◆ Work to be completed ◆
Tally the lines in the data below that contain the string "Flipped". Reply with that number alone.

════════════════════

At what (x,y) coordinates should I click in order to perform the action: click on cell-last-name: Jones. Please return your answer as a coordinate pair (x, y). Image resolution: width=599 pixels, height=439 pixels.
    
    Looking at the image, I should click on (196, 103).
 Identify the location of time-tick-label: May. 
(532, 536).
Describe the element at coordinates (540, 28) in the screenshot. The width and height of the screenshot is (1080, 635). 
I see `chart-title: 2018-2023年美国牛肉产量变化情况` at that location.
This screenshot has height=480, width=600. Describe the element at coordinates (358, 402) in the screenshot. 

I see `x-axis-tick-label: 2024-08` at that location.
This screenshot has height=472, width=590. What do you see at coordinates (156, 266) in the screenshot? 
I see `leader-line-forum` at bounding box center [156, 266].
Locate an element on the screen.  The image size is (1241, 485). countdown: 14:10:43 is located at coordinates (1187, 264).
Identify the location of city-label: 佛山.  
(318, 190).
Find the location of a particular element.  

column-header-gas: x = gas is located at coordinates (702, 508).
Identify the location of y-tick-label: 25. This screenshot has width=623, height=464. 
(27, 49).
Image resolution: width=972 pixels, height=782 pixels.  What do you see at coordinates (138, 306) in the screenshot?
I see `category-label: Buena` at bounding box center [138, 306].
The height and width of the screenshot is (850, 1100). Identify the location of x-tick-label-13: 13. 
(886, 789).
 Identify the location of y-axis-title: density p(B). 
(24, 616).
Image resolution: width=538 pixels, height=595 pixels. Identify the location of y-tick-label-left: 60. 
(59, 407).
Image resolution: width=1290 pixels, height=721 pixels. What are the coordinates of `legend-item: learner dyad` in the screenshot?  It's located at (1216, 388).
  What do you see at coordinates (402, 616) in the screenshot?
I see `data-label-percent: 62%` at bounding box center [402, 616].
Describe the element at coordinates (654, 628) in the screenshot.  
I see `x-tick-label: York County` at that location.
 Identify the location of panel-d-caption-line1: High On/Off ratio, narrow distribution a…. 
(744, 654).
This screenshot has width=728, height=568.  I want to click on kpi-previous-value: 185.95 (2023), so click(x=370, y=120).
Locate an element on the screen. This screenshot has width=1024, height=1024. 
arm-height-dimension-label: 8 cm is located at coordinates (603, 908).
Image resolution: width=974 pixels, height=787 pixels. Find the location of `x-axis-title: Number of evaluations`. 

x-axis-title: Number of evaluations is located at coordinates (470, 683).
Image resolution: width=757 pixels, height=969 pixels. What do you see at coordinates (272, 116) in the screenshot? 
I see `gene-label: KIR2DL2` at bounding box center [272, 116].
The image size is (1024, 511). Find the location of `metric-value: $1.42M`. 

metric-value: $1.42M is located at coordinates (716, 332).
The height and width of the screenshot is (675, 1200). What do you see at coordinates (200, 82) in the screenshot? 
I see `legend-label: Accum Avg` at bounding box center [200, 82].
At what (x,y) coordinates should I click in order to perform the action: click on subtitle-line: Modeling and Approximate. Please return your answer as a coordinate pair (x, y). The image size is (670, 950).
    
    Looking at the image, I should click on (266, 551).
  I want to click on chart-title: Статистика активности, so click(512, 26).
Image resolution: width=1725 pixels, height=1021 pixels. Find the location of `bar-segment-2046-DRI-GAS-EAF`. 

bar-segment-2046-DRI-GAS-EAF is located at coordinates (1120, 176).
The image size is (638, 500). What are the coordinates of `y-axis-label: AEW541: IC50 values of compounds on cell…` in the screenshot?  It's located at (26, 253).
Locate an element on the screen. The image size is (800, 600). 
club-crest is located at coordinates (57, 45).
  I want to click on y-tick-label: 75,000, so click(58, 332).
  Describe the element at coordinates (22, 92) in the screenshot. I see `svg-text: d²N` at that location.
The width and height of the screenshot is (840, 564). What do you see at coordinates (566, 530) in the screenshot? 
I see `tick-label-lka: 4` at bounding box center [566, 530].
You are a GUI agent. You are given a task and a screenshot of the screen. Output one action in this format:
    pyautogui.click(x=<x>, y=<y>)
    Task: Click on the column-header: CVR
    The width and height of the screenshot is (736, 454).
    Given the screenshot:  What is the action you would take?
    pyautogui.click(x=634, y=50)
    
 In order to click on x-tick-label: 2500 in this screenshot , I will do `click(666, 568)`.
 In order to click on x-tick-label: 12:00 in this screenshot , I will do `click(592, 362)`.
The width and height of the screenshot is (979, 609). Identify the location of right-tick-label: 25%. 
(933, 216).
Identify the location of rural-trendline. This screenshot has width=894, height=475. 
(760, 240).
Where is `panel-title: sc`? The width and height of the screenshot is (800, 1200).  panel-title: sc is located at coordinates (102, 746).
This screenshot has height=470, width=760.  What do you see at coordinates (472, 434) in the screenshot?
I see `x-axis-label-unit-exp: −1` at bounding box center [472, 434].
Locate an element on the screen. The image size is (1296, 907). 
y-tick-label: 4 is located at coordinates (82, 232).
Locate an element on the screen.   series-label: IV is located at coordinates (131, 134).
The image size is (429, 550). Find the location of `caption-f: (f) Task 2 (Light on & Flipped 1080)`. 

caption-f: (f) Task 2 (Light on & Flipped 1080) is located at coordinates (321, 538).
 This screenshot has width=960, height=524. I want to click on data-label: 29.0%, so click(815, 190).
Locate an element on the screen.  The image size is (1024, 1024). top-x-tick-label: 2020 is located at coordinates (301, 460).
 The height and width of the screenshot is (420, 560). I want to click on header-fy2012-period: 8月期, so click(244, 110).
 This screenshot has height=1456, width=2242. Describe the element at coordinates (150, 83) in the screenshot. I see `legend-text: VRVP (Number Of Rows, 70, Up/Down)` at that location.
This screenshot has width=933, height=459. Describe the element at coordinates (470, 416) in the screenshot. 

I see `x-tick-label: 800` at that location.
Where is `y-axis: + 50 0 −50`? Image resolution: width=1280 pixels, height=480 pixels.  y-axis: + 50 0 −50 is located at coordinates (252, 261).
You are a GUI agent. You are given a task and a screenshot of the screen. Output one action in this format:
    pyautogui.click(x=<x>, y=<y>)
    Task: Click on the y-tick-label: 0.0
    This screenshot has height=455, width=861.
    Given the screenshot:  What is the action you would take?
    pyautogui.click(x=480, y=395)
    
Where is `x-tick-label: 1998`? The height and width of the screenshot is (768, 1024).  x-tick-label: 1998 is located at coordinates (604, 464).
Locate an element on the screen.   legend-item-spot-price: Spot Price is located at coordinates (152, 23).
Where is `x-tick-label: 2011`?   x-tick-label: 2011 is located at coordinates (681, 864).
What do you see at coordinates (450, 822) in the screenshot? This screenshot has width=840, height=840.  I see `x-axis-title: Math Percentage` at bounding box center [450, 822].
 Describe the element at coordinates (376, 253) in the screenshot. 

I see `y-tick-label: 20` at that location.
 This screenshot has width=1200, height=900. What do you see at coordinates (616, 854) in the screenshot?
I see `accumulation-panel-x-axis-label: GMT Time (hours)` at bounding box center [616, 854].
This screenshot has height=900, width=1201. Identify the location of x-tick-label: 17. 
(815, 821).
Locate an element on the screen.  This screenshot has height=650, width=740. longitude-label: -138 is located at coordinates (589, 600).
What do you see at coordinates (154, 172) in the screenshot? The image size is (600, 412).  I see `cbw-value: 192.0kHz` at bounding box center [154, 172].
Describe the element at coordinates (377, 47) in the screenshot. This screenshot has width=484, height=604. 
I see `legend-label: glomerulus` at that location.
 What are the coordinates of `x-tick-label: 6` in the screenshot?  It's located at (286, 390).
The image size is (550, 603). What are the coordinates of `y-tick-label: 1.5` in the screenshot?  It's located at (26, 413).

════════════════════

◆ Result for this task ◆
2